Task directions: Your reply should be the following data, copied exactly.

[Stored data entries]
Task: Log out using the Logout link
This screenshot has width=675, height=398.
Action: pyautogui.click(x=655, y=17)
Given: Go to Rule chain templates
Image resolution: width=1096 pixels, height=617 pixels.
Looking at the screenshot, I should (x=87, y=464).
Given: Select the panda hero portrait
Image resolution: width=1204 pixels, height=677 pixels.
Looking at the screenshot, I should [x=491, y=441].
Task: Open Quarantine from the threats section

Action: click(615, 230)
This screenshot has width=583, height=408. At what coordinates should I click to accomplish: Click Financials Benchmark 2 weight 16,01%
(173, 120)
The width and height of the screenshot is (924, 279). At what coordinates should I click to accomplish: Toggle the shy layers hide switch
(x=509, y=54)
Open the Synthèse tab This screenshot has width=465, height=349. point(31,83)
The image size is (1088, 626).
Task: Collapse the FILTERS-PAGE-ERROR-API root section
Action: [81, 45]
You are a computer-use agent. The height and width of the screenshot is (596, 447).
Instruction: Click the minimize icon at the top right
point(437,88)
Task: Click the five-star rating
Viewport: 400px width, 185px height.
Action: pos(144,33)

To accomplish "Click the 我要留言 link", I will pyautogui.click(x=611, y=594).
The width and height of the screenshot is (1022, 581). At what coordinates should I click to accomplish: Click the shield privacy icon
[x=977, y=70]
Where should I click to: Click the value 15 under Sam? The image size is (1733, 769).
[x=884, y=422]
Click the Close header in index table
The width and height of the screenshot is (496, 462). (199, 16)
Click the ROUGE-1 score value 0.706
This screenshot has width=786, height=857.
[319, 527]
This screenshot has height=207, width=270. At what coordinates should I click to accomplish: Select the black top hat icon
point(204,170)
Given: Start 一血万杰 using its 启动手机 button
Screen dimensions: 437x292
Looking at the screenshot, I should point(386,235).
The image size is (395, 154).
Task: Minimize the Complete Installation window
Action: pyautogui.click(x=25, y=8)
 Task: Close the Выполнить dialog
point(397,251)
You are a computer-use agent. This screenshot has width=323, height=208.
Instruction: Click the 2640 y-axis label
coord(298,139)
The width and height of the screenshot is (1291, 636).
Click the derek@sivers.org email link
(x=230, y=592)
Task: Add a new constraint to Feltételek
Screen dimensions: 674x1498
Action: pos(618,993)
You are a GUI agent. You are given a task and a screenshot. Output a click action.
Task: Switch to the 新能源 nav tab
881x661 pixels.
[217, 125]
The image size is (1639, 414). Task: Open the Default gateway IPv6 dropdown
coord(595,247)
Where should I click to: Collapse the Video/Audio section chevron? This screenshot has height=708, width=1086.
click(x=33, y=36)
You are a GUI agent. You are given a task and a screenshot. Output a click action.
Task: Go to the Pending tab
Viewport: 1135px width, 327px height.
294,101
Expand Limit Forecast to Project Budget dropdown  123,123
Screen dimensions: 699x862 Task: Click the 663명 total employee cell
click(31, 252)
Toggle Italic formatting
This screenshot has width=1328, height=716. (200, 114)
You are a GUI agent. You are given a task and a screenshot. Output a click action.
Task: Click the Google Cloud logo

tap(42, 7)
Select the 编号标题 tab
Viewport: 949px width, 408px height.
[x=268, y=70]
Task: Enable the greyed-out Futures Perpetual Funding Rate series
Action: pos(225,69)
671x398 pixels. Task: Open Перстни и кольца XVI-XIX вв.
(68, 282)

Exercise response:
Task: Log out using the Logout link
This screenshot has width=675, height=398.
Action: pyautogui.click(x=655, y=17)
Given: Go to Rule chain templates
Image resolution: width=1096 pixels, height=617 pixels.
Looking at the screenshot, I should (x=87, y=464).
Given: Select the panda hero portrait
Image resolution: width=1204 pixels, height=677 pixels.
Looking at the screenshot, I should [x=491, y=441].
Task: Open Quarantine from the threats section

Action: click(615, 230)
This screenshot has width=583, height=408. At what coordinates should I click to accomplish: Click Financials Benchmark 2 weight 16,01%
(173, 120)
The width and height of the screenshot is (924, 279). At what coordinates should I click to accomplish: Toggle the shy layers hide switch
(x=509, y=54)
Open the Synthèse tab This screenshot has width=465, height=349. point(31,83)
The image size is (1088, 626).
Task: Collapse the FILTERS-PAGE-ERROR-API root section
Action: [81, 45]
You are a computer-use agent. The height and width of the screenshot is (596, 447).
Instruction: Click the minimize icon at the top right
point(437,88)
Task: Click the five-star rating
Viewport: 400px width, 185px height.
Action: pos(144,33)

To accomplish "Click the 我要留言 link", I will pyautogui.click(x=611, y=594).
The width and height of the screenshot is (1022, 581). At what coordinates should I click to accomplish: Click the shield privacy icon
[x=977, y=70]
Where should I click to: Click the value 15 under Sam? The image size is (1733, 769).
[x=884, y=422]
Click the Close header in index table
The width and height of the screenshot is (496, 462). (199, 16)
Click the ROUGE-1 score value 0.706
This screenshot has width=786, height=857.
[319, 527]
This screenshot has height=207, width=270. At what coordinates should I click to accomplish: Select the black top hat icon
point(204,170)
Given: Start 一血万杰 using its 启动手机 button
Screen dimensions: 437x292
Looking at the screenshot, I should point(386,235).
The image size is (395, 154).
Task: Minimize the Complete Installation window
Action: pyautogui.click(x=25, y=8)
 Task: Close the Выполнить dialog
point(397,251)
You are a computer-use agent. This screenshot has width=323, height=208.
Instruction: Click the 2640 y-axis label
coord(298,139)
The width and height of the screenshot is (1291, 636).
Click the derek@sivers.org email link
(x=230, y=592)
Task: Add a new constraint to Feltételek
Screen dimensions: 674x1498
Action: pos(618,993)
You are a GUI agent. You are given a task and a screenshot. Output a click action.
Task: Switch to the 新能源 nav tab
881x661 pixels.
[217, 125]
The image size is (1639, 414). Task: Open the Default gateway IPv6 dropdown
coord(595,247)
Where should I click to: Collapse the Video/Audio section chevron? This screenshot has height=708, width=1086.
click(x=33, y=36)
You are a GUI agent. You are given a task and a screenshot. Output a click action.
Task: Go to the Pending tab
Viewport: 1135px width, 327px height.
294,101
Expand Limit Forecast to Project Budget dropdown  123,123
Screen dimensions: 699x862 Task: Click the 663명 total employee cell
click(31, 252)
Toggle Italic formatting
This screenshot has width=1328, height=716. (200, 114)
You are a GUI agent. You are given a task and a screenshot. Output a click action.
Task: Click the Google Cloud logo

tap(42, 7)
Select the 编号标题 tab
Viewport: 949px width, 408px height.
[x=268, y=70]
Task: Enable the greyed-out Futures Perpetual Funding Rate series
Action: pos(225,69)
671x398 pixels. Task: Open Перстни и кольца XVI-XIX вв.
(68, 282)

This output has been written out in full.